Au retour de l’entracte, Rémi Geniet réussit l’impossible : il bat le record de longueur du point d’orgue du premier accord de l’Impromptu op. 90 n° 1 de Schubert. Si ses quatre sol sont assénés avec un dramatisme éloquent, suggérant immédiatement la tonalité mineure, leur unisson dure, dure, dure... L’occasion de se délecter du florilège de grincements en tout genre de la Salle Cortot, particulièrement remuante ce soir, entre fauteuils capricieux et toux prolixes. Le pianiste attendra en vain le silence avant de se lancer dans la suite de la partition.

Quel dommage que cette inattention expansive de la part du public, quand ce premier accord apporte enfin une tension dramatique qui manquait cruellement pendant la première partie du récital. Son contenu était pourtant prometteur, autour du thème du clavecin : quatre sonates de Scarlatti puis Le Tombeau de Couperin, hommage au baroque de la part de Ravel.
Des sonates du premier, on retient malheureusement un sentiment de sempiternel ennui. Si les expositions apportent leur lot de couleurs, les lignes manquent de direction, et les reprises n’apportent rien de neuf : les Sonates K.490 et K.213 tournent ainsi en rond pendant de longues minutes. Les deux sonates rapides ébauchent un mouvement plus conduit, en particulier la K.96 qui, malgré une structure bancale à cause de premiers temps parfois discrets quand la main gauche est au repos, entraine l’oreille dans le monde virtuose et pétillant du compositeur italien, avec un dosage de pédale aussi juste que parcimonieux.

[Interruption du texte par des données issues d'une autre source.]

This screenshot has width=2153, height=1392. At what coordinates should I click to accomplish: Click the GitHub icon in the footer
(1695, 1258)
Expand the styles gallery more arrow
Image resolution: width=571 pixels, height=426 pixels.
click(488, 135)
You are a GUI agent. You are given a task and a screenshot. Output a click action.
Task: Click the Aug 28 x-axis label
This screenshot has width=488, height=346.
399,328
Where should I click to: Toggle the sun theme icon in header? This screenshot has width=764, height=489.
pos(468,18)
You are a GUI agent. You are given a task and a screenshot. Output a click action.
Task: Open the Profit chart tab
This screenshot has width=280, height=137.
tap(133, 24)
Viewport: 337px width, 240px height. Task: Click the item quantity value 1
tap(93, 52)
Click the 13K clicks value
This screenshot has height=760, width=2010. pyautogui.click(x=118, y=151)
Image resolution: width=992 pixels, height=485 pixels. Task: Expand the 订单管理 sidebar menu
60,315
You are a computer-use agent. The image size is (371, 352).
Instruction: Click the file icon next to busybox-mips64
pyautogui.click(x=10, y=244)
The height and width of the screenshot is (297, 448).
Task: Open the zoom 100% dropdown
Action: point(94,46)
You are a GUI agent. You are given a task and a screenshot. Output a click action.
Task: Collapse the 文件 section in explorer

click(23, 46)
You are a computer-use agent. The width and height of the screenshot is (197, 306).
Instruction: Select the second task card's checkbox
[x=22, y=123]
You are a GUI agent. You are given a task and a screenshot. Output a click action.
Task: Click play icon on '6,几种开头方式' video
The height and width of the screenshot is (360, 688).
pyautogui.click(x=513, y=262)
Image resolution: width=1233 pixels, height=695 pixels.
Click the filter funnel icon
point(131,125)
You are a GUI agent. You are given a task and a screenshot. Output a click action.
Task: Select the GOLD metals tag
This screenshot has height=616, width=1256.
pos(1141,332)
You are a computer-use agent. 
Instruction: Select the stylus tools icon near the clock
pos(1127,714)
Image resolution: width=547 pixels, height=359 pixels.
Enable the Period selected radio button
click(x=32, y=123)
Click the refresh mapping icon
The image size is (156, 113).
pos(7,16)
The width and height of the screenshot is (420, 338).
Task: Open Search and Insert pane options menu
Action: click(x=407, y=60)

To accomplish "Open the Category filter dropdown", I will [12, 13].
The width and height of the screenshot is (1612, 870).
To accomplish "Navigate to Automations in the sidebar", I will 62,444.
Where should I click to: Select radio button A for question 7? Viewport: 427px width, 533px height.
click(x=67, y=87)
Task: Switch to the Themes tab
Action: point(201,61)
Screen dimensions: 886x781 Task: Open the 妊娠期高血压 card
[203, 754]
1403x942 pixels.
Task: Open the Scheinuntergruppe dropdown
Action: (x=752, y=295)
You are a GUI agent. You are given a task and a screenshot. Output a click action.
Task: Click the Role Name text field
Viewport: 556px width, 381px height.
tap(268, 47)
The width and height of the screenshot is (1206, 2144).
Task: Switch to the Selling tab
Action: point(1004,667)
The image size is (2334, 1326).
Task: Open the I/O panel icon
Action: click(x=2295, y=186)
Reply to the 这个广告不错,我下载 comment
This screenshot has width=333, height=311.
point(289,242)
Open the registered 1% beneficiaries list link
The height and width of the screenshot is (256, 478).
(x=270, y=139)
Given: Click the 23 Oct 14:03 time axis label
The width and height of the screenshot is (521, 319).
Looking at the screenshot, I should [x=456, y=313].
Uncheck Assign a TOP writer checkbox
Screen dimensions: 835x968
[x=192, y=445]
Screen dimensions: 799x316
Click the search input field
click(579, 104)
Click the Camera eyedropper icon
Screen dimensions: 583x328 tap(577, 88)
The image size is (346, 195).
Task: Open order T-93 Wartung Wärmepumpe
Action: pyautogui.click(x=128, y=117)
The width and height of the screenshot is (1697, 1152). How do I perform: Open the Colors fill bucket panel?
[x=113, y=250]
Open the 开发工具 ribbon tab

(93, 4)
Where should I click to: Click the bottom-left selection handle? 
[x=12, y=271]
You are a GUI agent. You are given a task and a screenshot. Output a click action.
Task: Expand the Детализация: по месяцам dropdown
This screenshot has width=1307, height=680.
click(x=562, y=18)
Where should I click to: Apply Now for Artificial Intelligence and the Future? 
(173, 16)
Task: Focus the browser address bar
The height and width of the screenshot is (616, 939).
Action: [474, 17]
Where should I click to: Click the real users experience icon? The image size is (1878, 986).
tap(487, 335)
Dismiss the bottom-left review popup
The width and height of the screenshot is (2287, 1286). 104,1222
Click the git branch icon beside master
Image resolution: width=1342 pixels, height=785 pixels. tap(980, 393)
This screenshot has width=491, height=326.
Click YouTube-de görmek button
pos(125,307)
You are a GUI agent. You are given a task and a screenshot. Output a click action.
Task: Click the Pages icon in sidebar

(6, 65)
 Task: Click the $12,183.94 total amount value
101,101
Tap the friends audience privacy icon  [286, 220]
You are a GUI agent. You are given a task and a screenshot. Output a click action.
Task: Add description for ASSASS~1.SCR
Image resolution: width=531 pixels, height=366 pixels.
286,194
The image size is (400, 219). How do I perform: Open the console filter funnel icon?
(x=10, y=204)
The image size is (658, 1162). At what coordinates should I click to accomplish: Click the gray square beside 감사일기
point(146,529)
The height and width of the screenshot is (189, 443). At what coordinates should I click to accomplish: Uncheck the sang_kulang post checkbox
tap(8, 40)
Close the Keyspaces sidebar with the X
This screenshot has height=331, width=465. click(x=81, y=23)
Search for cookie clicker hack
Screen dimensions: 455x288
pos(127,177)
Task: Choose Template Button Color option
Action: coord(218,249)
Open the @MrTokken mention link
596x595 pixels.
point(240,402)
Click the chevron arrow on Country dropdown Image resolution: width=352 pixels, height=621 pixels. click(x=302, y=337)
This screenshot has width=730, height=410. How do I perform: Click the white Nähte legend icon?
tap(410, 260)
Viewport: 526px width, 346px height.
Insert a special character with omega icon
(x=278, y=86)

Le Tombeau de Couperin ne profite pas de cette sortie de brouillard : son interprétation est davantage similaire à une K.14 trop mécanique. Symptomatiques, les triolets de doubles croches du « Prélude » s’enchainent sans respiration et s’enferment dans une mécanique rythmique hermétique au moindre rubato. Hormis lors du « Rigaudon », le cycle propose par ailleurs très peu d’évolution de sonorité au sein de chaque mouvement, à l’image d’une « Forlane » qui file droit, sans suspension dans sa partie centrale.
Geniet ne restitue pas toujours les subtilités d’écriture de l’œuvre : le contrechant du choral lors de la réexposition du « Menuet » est incorporé dans l’accompagnement, tandis que la « Fugue » ne brille pas par sa lisibilité. Elle met cependant en avant les qualités digitales du musicien : une capacité à articuler à sa guise, qui met bien en lumière le sujet renversé, ainsi qu’une attention constante à la qualité de son, jamais brutale, souvent d’une douceur rare. C’est bien là le paradoxe : disposer d’un tel toucher mais ne faire qu’effleurer la poésie de l’orfèvrerie ravélienne. Cette orfèvrerie affleure au début d’une « Toccata » au tempo raisonnable, avant de voler en éclat à force de précipitation.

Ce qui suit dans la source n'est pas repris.